Mitigasi bencana tidak hanya mencakup pembangunan infrastruktur fisik seperti tanggul, jalur evakuasi, dan sistem peringatan dini, tetapi juga upaya menyeluruh untuk meningkatkan kapasitas masyarakat dalam memahami risiko, bersikap waspada, serta mengambil tindakan yang tepat pada tahap prabencana, saat bencana, dan pascabencana, termasuk mitigasi nonstruktural melalui edukasi publik, literasi kebencanaan, dan literasi informasi.
Badan Nasional Penanggulangan Bencana (BNPB) secara konsisten mengingatkan masyarakat untuk berhati-hati terhadap informasi bencana yang tidak dapat diverifikasi. Kepala Pusat Data, Informasi, dan Komunikasi Kebencanaan BNPB, Abdul Muhari, menegaskan bahwa masyarakat perlu mencermati sumber informasi, terutama dalam situasi darurat.
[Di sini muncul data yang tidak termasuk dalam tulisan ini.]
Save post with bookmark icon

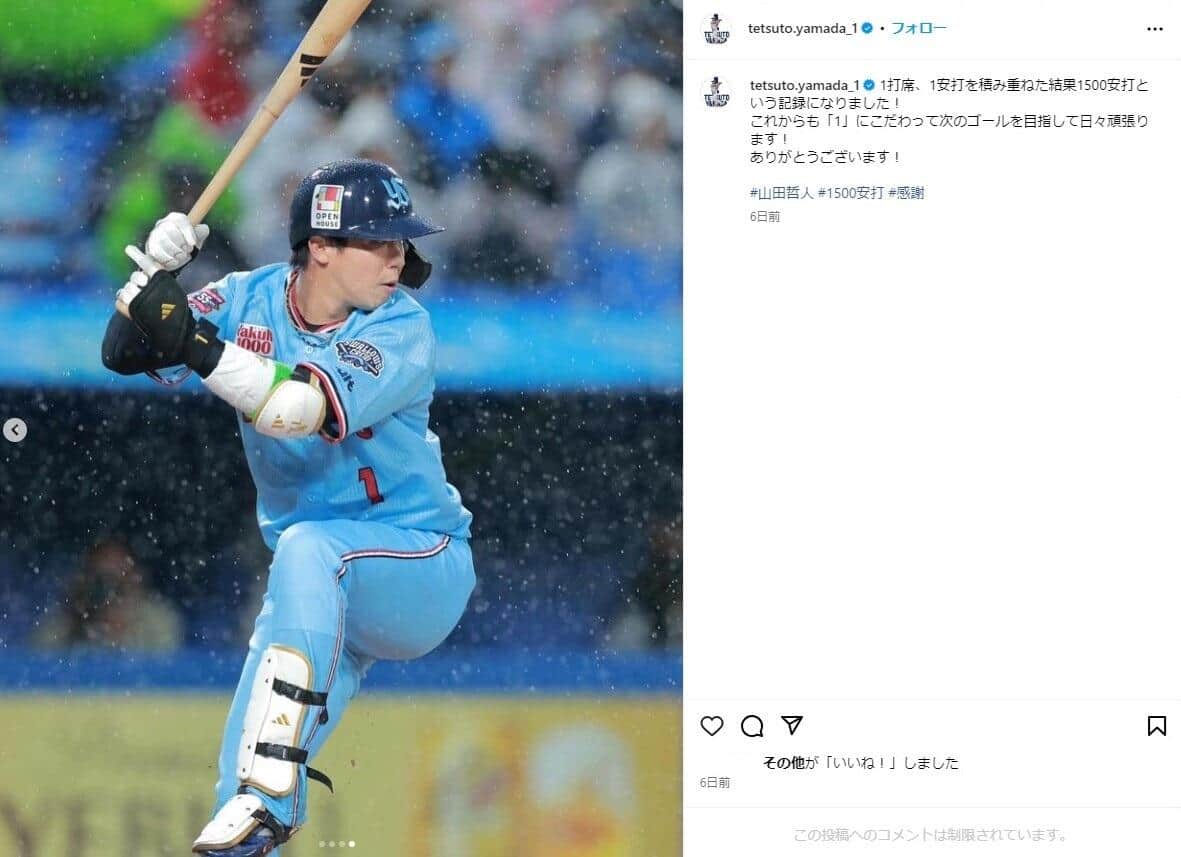(1156, 726)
Salah satu contoh nyata hoaks kebencanaan terjadi di sekitar Gunung Lewotobi Laki-laki, Flores Timur, Nusa Tenggara Timur (NTT), pada awal Januari 2024. Dalam sebuah acara Disaster Briefing yang digelar secara daring di Jakarta, Senin (8/1/2024), Abdul Muhari memaparkan adanya informasi palsu yang beredar di kalangan warga setempat.
Informasi tersebut mengabarkan bahwa BNPB di tingkat provinsi bersama Kementerian Kesehatan (Kemenkes) memprediksi puncak letusan Gunung Lewotobi Laki-laki akan terjadi pada 7 atau 8 Januari 2024, disertai imbauan agar masyarakat segera mengungsi ke lokasi yang lebih aman.
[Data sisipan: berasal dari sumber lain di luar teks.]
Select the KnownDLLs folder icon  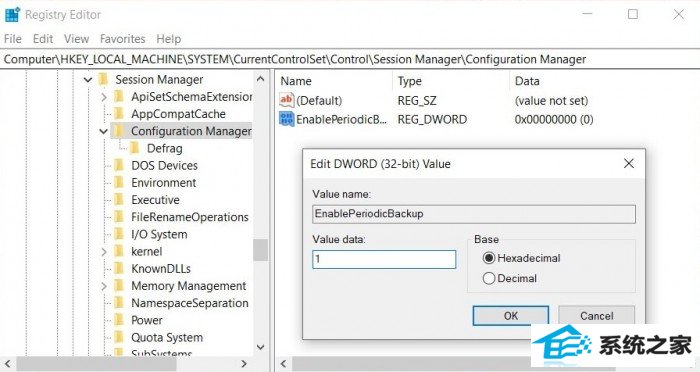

Abdul Muhari menegaskan bahwa informasi tersebut dapat dengan mudah di identifikasi sebagai hoaks.
Ia menjelaskan bahwa otoritas yang berwenang mengeluarkan informasi terkait bencana geologi dan aktivitas gunung api adalah Pusat Vulkanologi dan Mitigasi Bencana Geologi (PVMBG) di bawah Badan Geologi, Kementerian ESDM. Informasi resmi mengenai aktivitas gunung api dapat diakses publik melalui laman https://vsi.esdm.go.id/.
Kasus ini menunjukkan bahwa hoaks kebencanaan kerap memanfaatkan ketidaktahuan masyarakat mengenai struktur kewenangan lembaga negara, sekaligus memanfaatkan situasi psikologis warga yang berada di wilayah rawan bencana.
Mitigasi bencana yang efektif membutuhkan keterlibatan semua pihak. Pemerintah dan lembaga teknis menyediakan data dan peringatan dini, sementara media berperan menyampaikan informasi secara akurat dan bertanggung jawab. Di sisi lain, masyarakat memiliki peran strategis sebagai penerima sekaligus penyebar informasi.
Dengan membiasakan diri untuk mengakses sumber resmi, memverifikasi informasi, dan tidak menyebarkan kabar yang belum jelas kebenarannya, masyarakat turut menjaga ruang informasi tetap sehat, terutama di masa krisis. Upaya ini menjadi bagian penting dari pembangunan ketangguhan sosial, agar dampak bencana tidak diperparah oleh kesalahan informasi.
Pada akhirnya, mitigasi bencana bukan semata persoalan alam, melainkan juga persoalan manusia dalam mengelola pengetahuan, informasi, dan respons kolektif. Ketangguhan akan terbentuk ketika kesiapsiagaan fisik berjalan seiring dengan kecerdasan informasi.